<<<<

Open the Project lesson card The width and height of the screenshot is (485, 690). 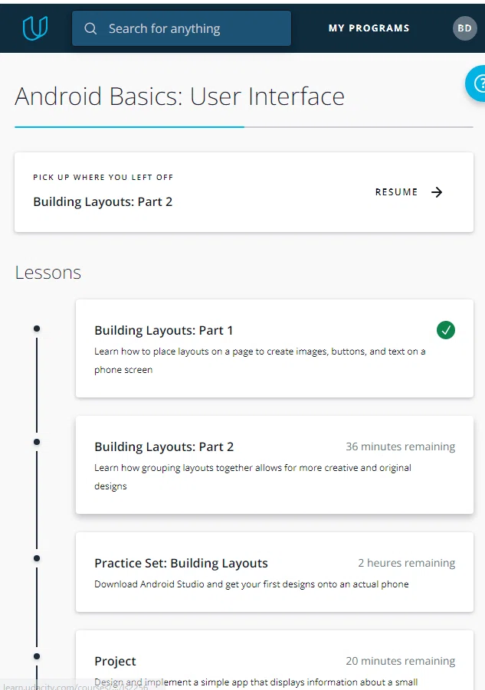point(274,660)
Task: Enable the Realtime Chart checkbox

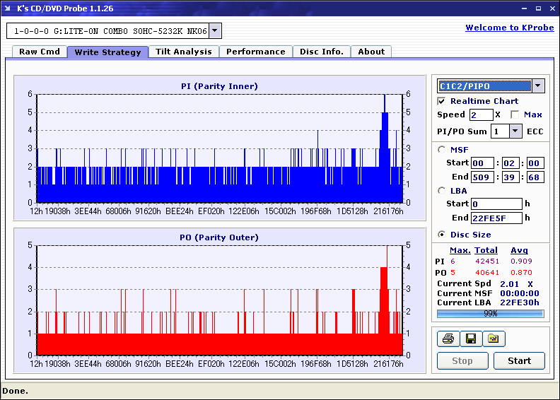Action: pyautogui.click(x=442, y=101)
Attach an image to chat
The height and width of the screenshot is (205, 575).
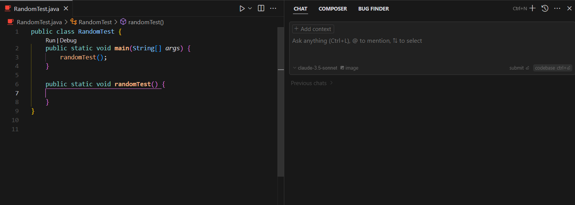click(349, 68)
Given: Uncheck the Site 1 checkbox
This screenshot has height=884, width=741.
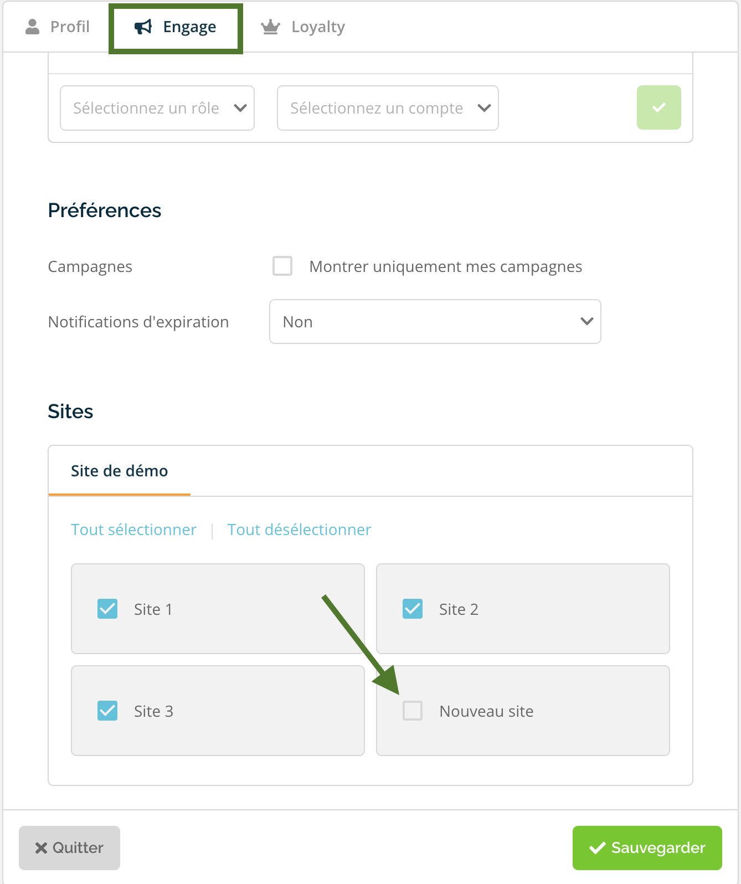Looking at the screenshot, I should pyautogui.click(x=107, y=609).
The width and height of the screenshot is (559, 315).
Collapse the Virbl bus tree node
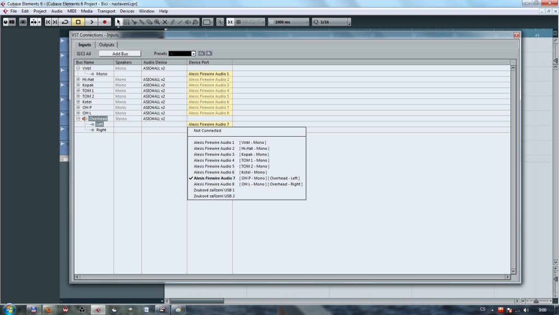pos(78,68)
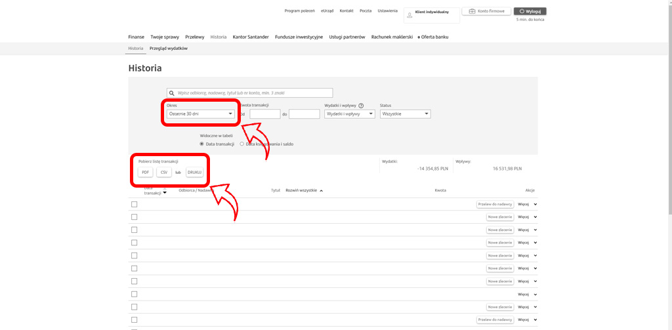
Task: Click the search magnifier icon in the filter box
Action: click(x=171, y=93)
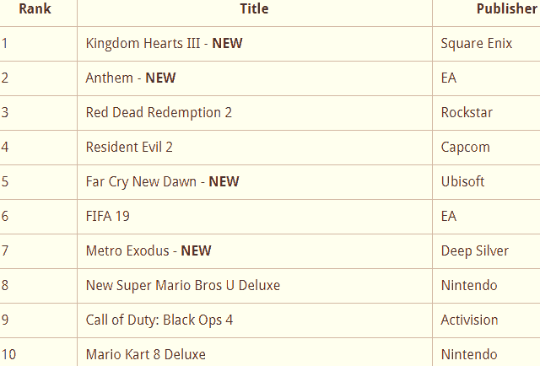Screen dimensions: 540x366
Task: Select the Far Cry New Dawn row
Action: tap(270, 182)
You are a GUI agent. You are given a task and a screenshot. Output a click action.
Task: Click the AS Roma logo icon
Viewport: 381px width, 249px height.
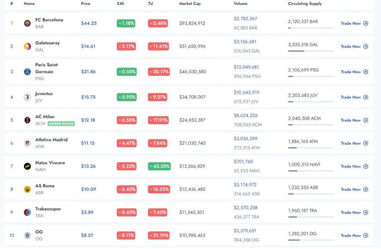click(x=27, y=189)
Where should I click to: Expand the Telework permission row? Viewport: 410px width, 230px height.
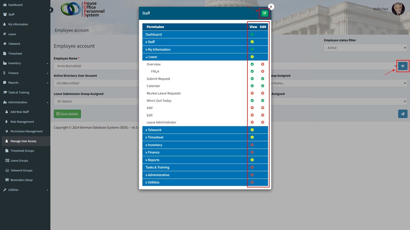[x=154, y=130]
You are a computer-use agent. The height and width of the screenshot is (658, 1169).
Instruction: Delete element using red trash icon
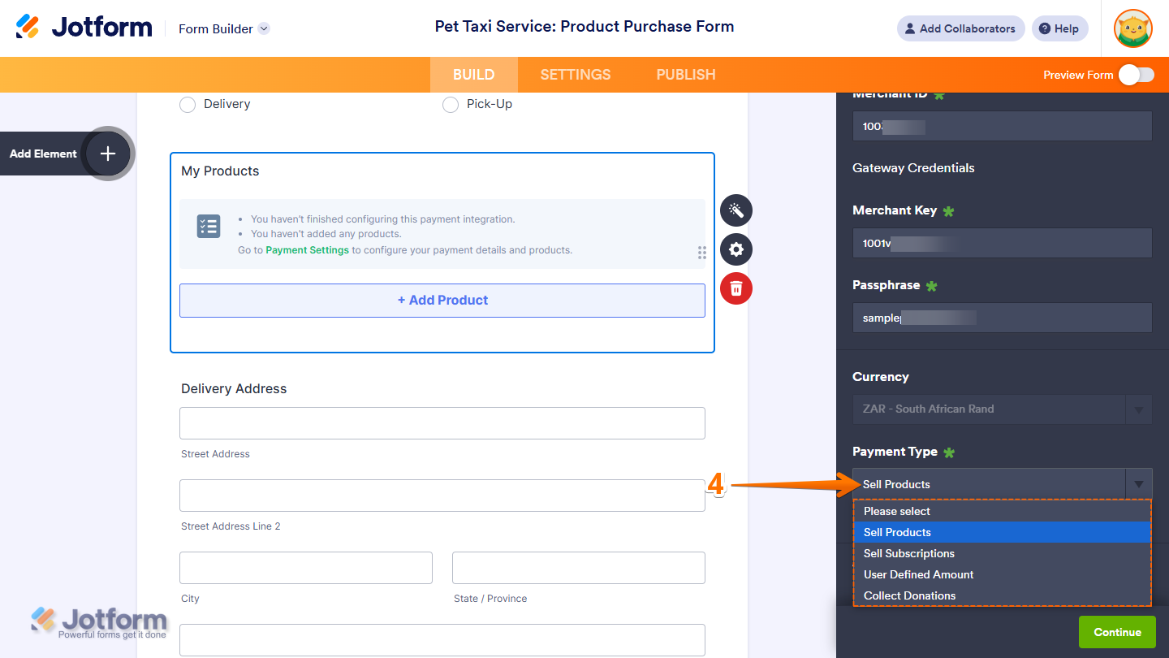(x=736, y=288)
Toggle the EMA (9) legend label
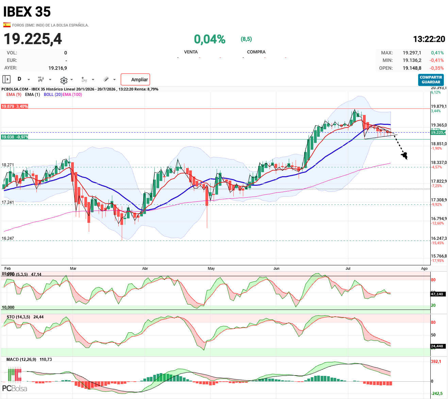 point(14,95)
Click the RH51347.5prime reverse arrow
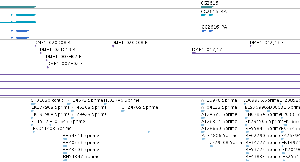The image size is (300, 162). [x=65, y=160]
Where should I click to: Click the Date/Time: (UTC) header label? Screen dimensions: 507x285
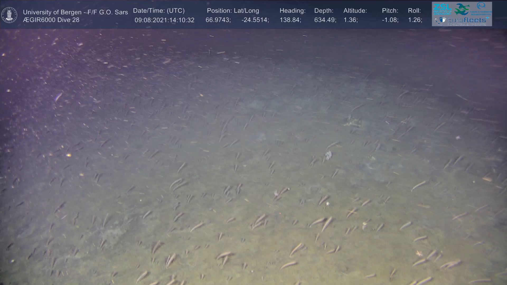(159, 11)
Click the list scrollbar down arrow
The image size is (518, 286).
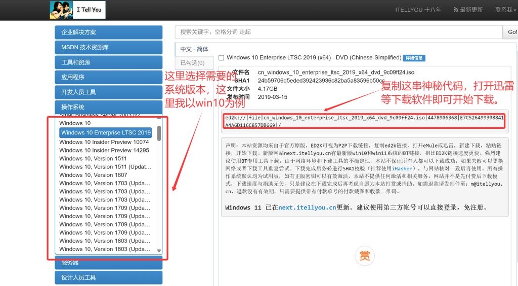click(x=159, y=251)
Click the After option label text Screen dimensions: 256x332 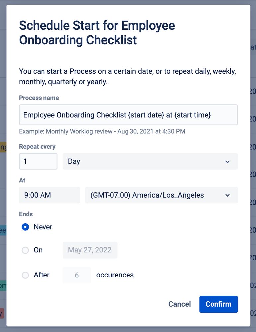point(42,275)
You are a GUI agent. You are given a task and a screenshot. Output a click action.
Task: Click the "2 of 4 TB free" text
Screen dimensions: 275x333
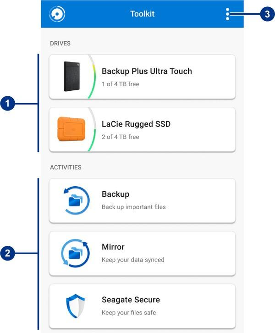[120, 137]
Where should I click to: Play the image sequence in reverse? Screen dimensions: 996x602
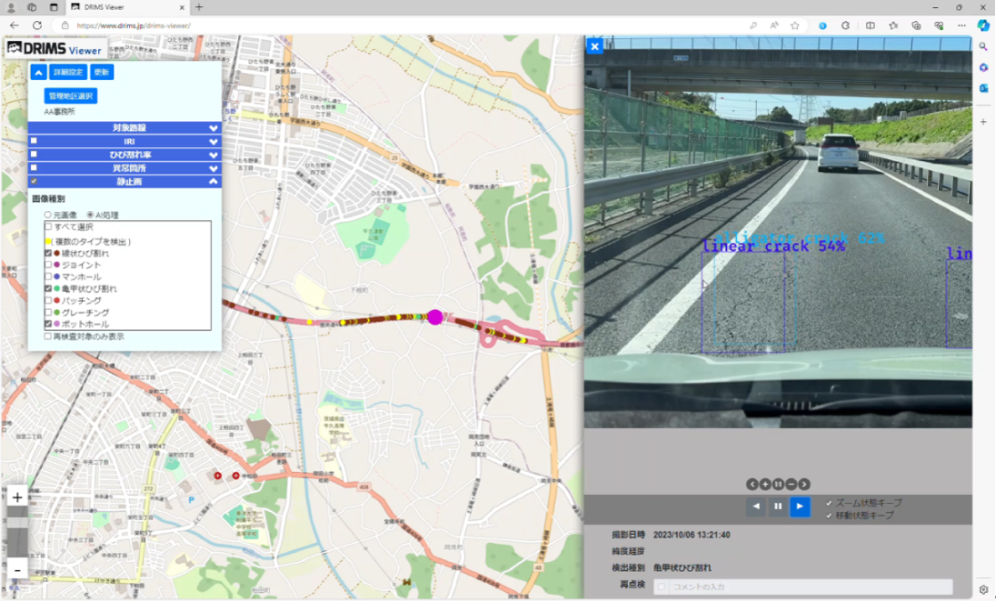756,507
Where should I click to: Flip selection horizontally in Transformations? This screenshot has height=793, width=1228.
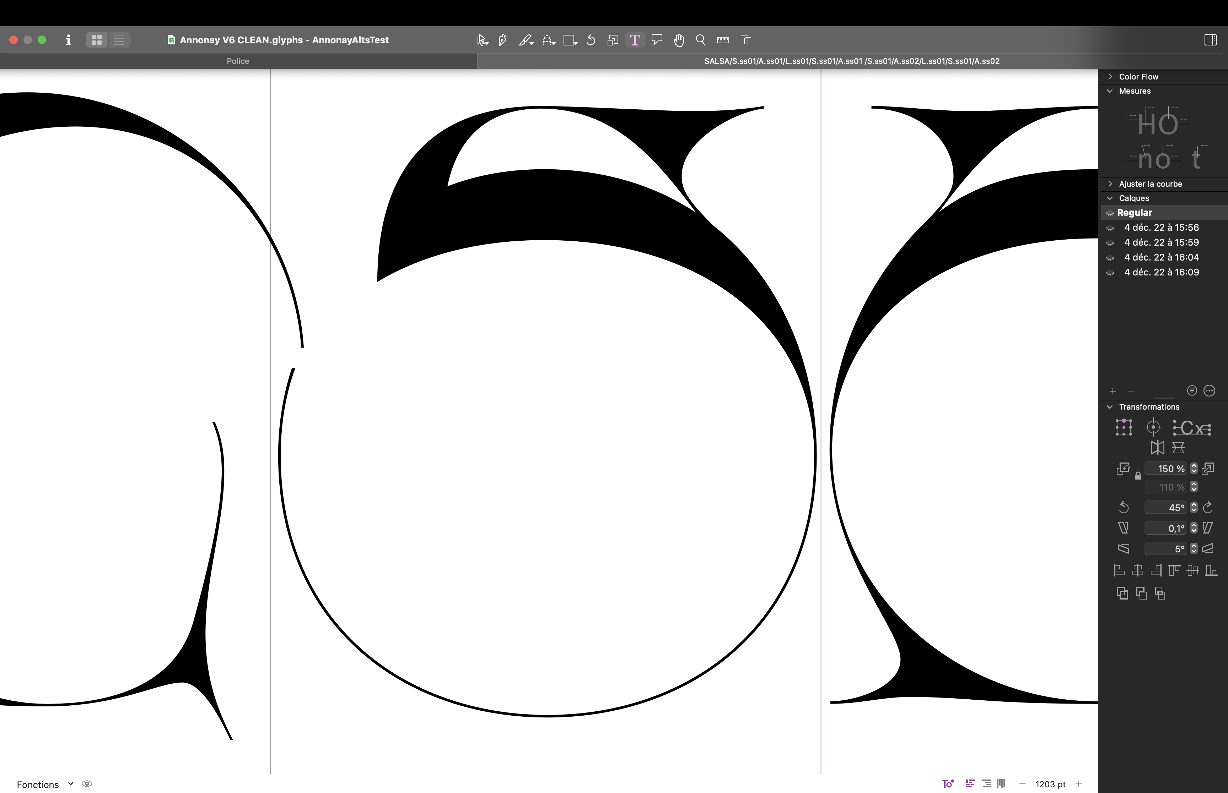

>>>>

# What to do
Please write out the part of the material that opens with the line containing "Task: Enable the Realtime Chart checkbox" and closes with the line containing "Looking at the", leaving the pictures out of your answer.

# Answer to the task
Task: Enable the Realtime Chart checkbox

Action: pyautogui.click(x=442, y=101)
Attach an image to chat
The height and width of the screenshot is (205, 575).
click(349, 68)
Given: Uncheck the Site 1 checkbox
This screenshot has height=884, width=741.
Looking at the screenshot, I should pyautogui.click(x=107, y=609).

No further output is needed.